Nothing but the lines from the one containing "Given: Click the lock icon next to Opacity" through the last line of the data below should be returned, each copied exactly.
═════ Dataset ═════
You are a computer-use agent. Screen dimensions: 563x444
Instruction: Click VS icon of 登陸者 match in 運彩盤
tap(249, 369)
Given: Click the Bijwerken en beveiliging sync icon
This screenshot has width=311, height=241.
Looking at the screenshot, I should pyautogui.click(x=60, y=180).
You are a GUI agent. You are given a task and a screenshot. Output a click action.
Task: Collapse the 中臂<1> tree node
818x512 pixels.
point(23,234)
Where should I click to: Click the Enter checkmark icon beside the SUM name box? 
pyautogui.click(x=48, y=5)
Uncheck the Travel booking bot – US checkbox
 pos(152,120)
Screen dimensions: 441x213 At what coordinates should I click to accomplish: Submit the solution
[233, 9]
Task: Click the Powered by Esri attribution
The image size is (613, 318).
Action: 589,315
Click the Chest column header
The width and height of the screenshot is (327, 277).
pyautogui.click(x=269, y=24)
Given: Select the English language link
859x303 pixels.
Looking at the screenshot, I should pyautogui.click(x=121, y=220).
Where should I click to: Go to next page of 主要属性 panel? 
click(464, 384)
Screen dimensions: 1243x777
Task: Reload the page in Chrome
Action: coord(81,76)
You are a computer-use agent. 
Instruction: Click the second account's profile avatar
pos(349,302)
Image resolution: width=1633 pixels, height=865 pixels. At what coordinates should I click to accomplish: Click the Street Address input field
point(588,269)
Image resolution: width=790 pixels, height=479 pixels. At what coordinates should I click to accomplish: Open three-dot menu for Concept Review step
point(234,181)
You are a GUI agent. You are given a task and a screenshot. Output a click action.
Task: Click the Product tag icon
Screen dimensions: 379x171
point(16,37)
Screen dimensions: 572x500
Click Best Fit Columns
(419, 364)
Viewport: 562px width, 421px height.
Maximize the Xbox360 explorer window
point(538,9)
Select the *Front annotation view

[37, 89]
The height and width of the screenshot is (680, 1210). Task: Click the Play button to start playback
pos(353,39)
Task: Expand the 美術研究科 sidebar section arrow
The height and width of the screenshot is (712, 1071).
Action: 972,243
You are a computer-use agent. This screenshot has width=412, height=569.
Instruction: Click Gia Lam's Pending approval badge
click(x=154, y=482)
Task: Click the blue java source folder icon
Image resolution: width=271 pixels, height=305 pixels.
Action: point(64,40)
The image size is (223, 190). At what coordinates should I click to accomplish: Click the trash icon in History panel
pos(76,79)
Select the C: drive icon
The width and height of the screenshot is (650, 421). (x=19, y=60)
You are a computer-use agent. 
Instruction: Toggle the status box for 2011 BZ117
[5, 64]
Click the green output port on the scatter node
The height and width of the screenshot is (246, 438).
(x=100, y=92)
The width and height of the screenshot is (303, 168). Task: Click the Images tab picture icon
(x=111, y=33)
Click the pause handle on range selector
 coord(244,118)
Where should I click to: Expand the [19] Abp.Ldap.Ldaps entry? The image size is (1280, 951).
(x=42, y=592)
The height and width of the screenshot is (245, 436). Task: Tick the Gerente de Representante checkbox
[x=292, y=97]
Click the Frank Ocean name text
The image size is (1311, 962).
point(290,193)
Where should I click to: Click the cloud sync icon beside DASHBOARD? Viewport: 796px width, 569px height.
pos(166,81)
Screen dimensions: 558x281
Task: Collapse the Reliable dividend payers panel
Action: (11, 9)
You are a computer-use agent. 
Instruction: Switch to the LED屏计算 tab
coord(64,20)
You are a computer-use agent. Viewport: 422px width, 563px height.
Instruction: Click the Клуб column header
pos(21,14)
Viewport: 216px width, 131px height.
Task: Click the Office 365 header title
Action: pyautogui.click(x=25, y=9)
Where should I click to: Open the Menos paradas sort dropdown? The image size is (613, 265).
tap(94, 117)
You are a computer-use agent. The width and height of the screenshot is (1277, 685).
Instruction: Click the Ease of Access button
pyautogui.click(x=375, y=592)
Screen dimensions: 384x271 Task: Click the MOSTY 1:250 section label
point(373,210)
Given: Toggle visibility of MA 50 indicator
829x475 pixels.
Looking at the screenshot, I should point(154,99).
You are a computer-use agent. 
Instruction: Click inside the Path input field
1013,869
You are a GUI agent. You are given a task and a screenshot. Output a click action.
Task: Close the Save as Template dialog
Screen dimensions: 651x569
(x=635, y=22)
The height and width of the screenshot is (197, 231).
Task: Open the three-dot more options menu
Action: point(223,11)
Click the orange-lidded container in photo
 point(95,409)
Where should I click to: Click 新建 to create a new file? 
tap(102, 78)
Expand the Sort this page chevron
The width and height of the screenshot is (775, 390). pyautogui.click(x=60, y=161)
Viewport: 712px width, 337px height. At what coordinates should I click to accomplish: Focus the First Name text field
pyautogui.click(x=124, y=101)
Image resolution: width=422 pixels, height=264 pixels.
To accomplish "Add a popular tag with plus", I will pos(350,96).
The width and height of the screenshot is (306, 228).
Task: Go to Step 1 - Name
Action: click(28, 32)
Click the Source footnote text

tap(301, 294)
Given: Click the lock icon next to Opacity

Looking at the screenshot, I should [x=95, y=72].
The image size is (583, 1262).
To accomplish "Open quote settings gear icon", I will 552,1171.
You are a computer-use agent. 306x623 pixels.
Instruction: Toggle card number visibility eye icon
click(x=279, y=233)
═════
▸ **Answer below**:
Given: Click the lock icon next to Opacity

Looking at the screenshot, I should [x=95, y=72].
The image size is (583, 1262).
To accomplish "Open quote settings gear icon", I will 552,1171.
You are a computer-use agent. 306x623 pixels.
Instruction: Toggle card number visibility eye icon
click(x=279, y=233)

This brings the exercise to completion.